O Captor My Captor! DVD Review: Sweet Hostage

Article first published as DVD Review: Sweet Hostage on Blogcritics.

In this age of the 24-hour news cycle, we take it for granted that producers of reality television and made-for-cable movies will respond quickly to this morning’s headlines. Such was the case even in 1975, when the fondly remembered Sweet Hostage was featured as ABC’s Friday Night Movie. Today’s audiences may appreciate it for melodrama and even a little camp factor, but they may not be aware of the timeliness of the plot.

Martin Sheen plays Leonard Hatch , a mental patient who as the film opens is reciting Coleridge’s Kubla Khan, right before he escapes from a Boston asylum through a laundry chute.

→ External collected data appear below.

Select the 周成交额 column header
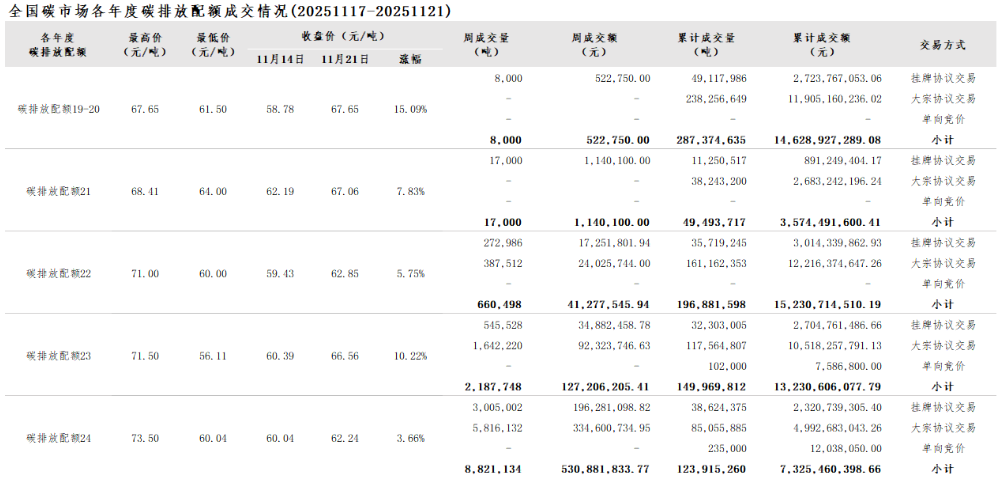 click(596, 44)
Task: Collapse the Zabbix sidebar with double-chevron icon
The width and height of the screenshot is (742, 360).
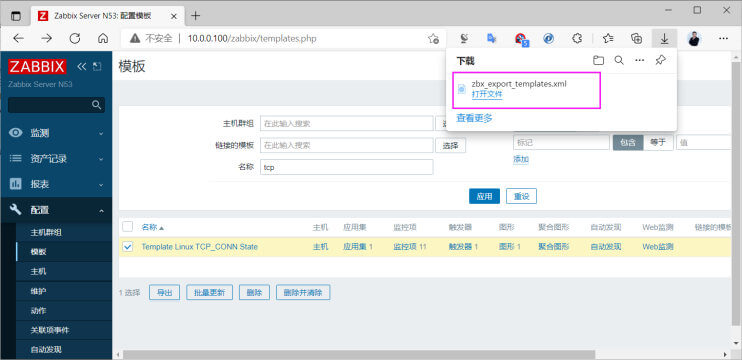Action: pyautogui.click(x=81, y=66)
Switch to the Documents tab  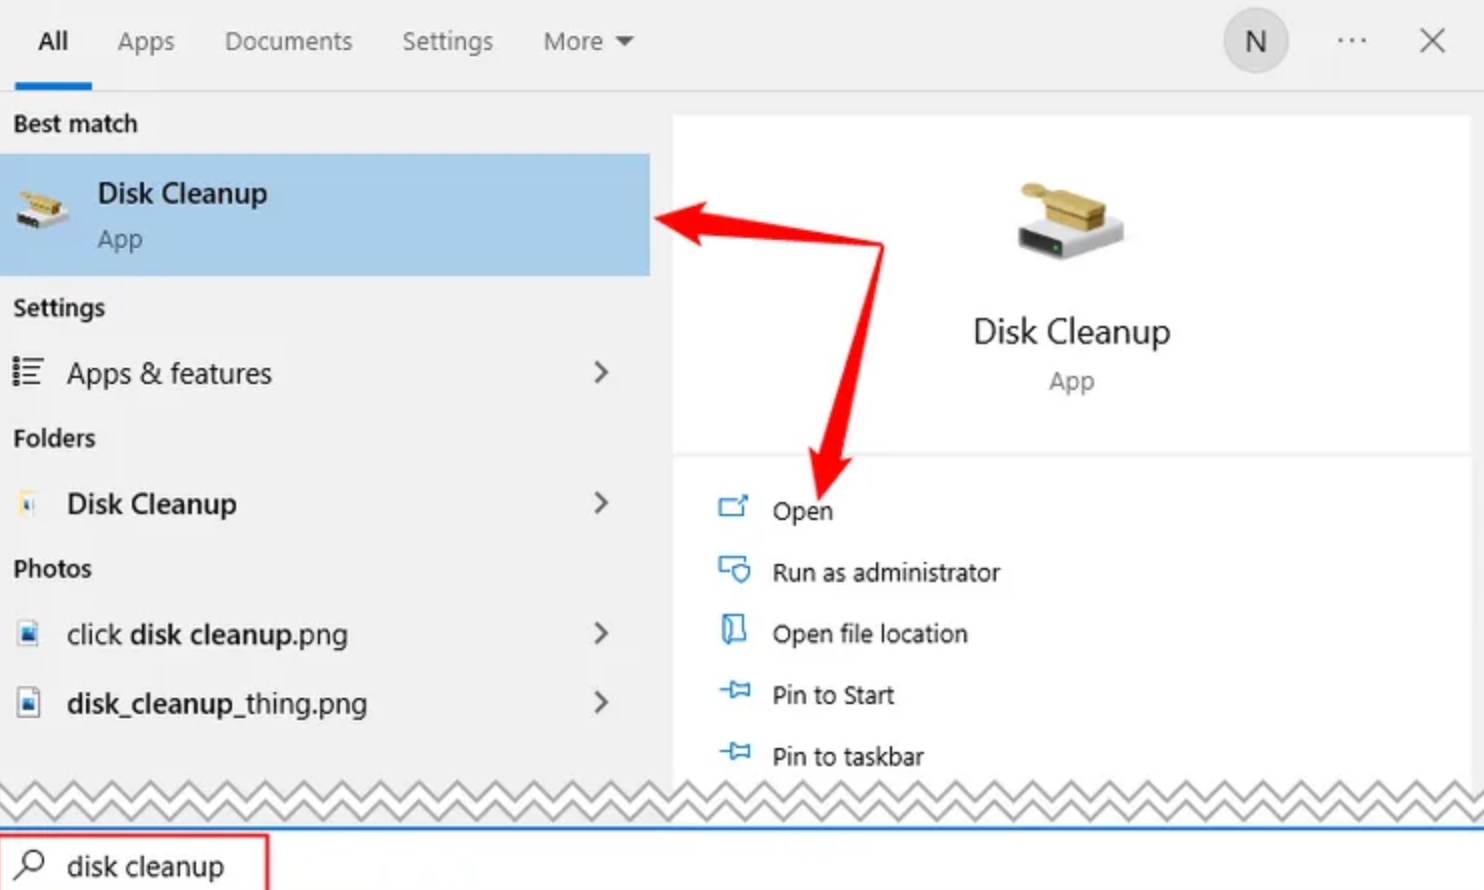[x=288, y=41]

Linda Blair is seventeen-year old Doris Mae Winters, a farmer’s daughter who is wielding a gun when we first see her: she’s just shot a 6-foot rattlesnake and hopes to keep it as a trophy when her hysterical mother (a staple of the 1970s teenage movie - cf The Loneliest Runner) comes along and axes it to pieces. These efficient opening scenes are an overture to the movie’s themes: the ennobling nature of literature; escape from the confines of societal expectations; man vs. nature; sexual hysteria. The characters' names are ripe with meaning as well - Hatch opens up an escape route not simply for himself; Winters is clearly discontent in her life on the farm. It is also obvious that she can fend for herself. However, the only trophy she manages to salvage from her kill is the snake's rattle, which various characters treat as a talisman throughout the film.

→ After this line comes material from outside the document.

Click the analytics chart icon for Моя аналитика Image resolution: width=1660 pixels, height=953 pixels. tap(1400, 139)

This is a pair fated to meet, and when Sheen, on his third or fourth hot car, ends up in New Mexico, he chances upon Blair examining her broken pick-up truck. Their fate is sealed and Sheen takes her hostage in a remote cabin.

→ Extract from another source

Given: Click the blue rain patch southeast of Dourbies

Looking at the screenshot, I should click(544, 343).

Stocklholm Syndrome  is the phenomenon where a hostage develops sympathy for their captor. Classified in 1973, its most famous example was the 1974 case of Patty Hearst and her abduction by and later affinity with the Symbionese Liberation Army. When Sweet Hostage was first broadcast, the notion of a hostage falling for their captor was very much in the news. Today it would seem sick if not entirely surprising that a major network would respond to the headlines with what is essentially a romance.

Sheen and Blair have an easy chemistry, so much so that despite her protestations, you never quite fear for her life. Sheen’s star-making turn in Badlands in 1973 also prepared us for a sympathetic depiction of his outlaw urges; and Blair's battle with the devil established her own strength.

Despite the captor's aggression, his intentions seem chaste, even professorial. The literary conceits that Sheen wields are hammier than we have come to expect from him, and we can probably blame a lot of erudite-insane characters on this performance (hello The A Team?). Hatch/Sheen takes to calling his hostage Christabel, after another Coleridge poem. Winters resists her captor’s didactic approaches at first but this becomes part of an enriching teacher-pupil dynamic.

The sympathy between captor and hsotage may be unusual and even distasteful but the actors play it well, especially when the script reins in the literary references that often lean this in the direction of camp. The script by Edward Hume (who went on to script the apocalyptic tv-movie The Day After) can be overheated and the symbolism heavy, with a serpent and an apple signifying Eden. Scenes in the cabin become a haven away from the townspeople, who seem to belong to a different tribe. The cabin itself is like a stage, Sheen and Blair players in a chamber piece reluctantly pulled away from to get provisions - and this is where the Fall begins. They don’t make them like this anymore, and that may be a good thing, but those who like their backwoods romances uncomfortable will love Sweet Hostage.


Like other Warner Archives made-to-order DVDs, the disc does not include any bonus features. You can pre-order it from Amazon, but it's cheaper if you order directy from Warner Archives, where it is available now.